# [Requirement]
Skip the images and restate every line of the records exactly.

[[ Data records, beginning ]]

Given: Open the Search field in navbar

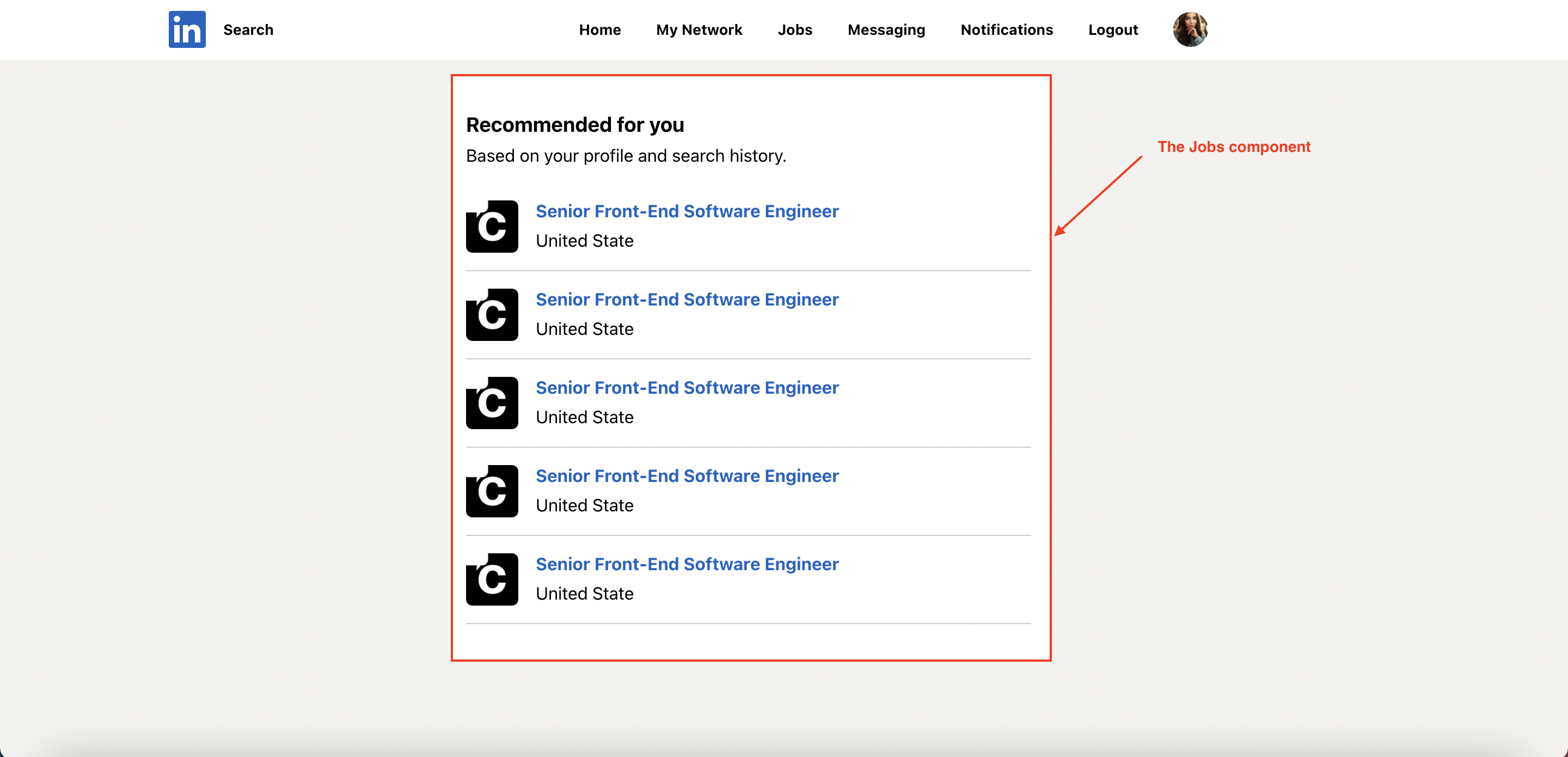Looking at the screenshot, I should 248,30.

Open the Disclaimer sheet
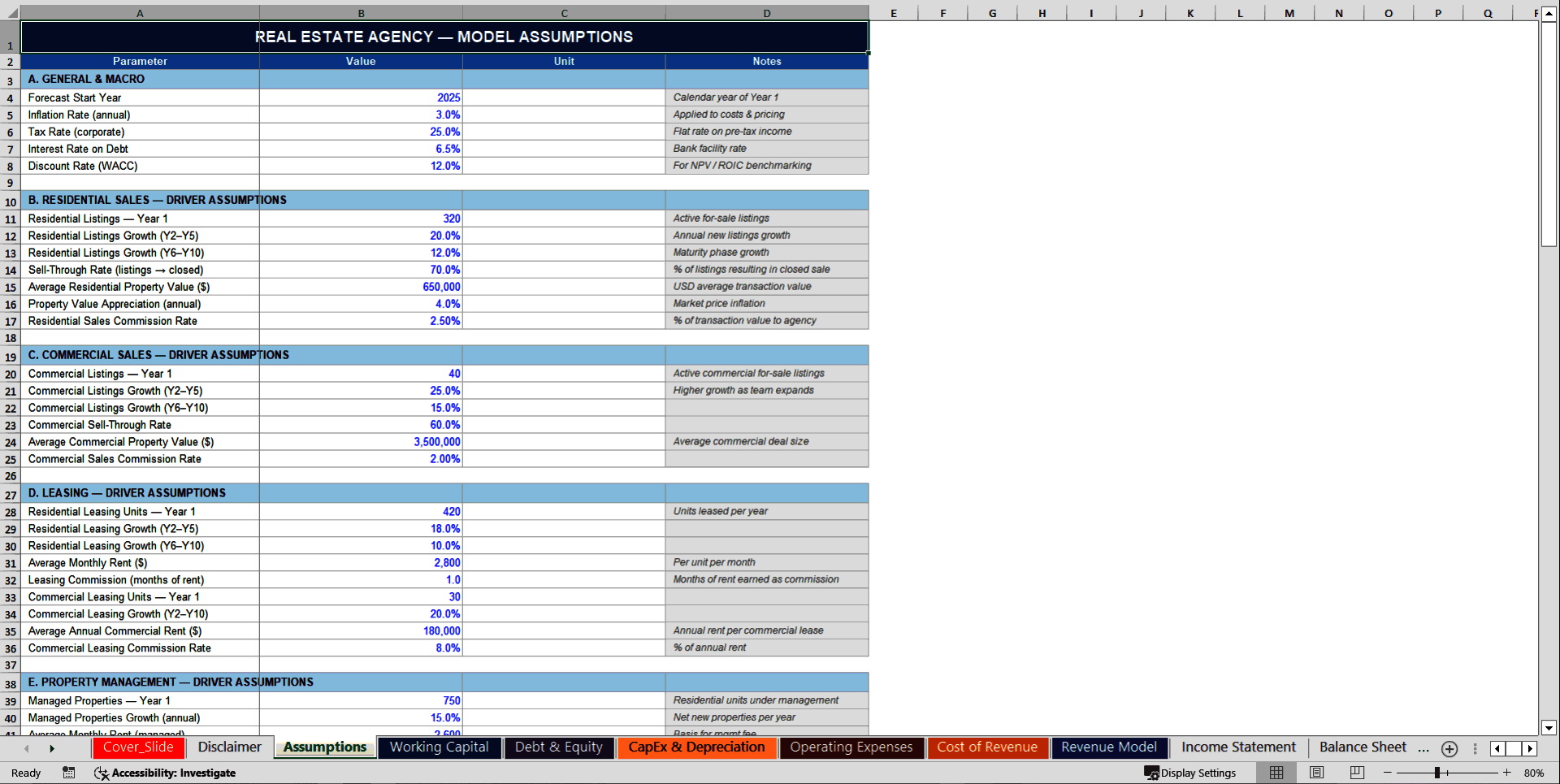[x=229, y=747]
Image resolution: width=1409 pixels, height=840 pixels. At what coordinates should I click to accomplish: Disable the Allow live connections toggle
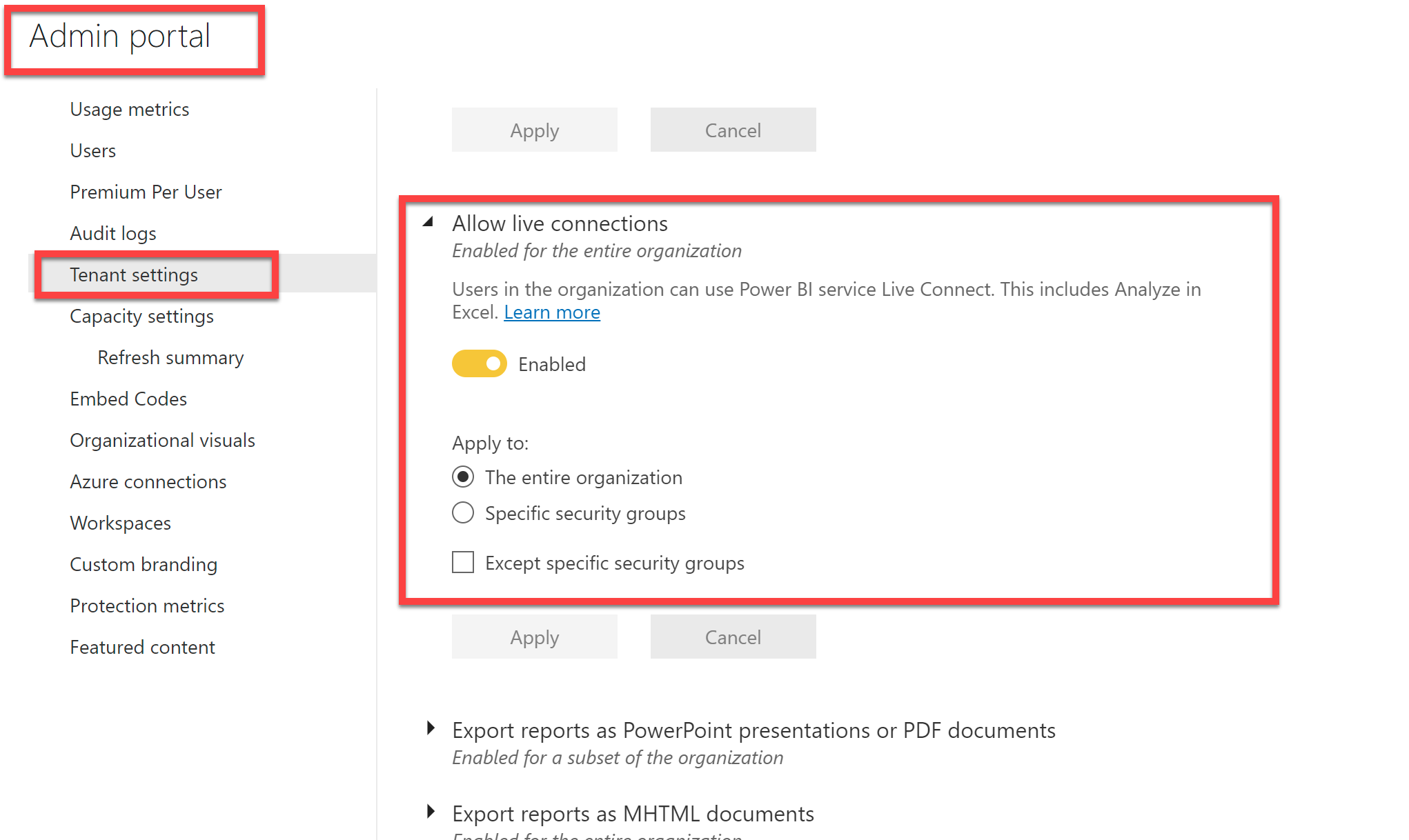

[[ Data records, end ]]

# [Completed task]
Given: Open the Search field in navbar

Looking at the screenshot, I should 248,30.

Open the Disclaimer sheet
[x=229, y=747]
Image resolution: width=1409 pixels, height=840 pixels. At what coordinates should I click to accomplish: Disable the Allow live connections toggle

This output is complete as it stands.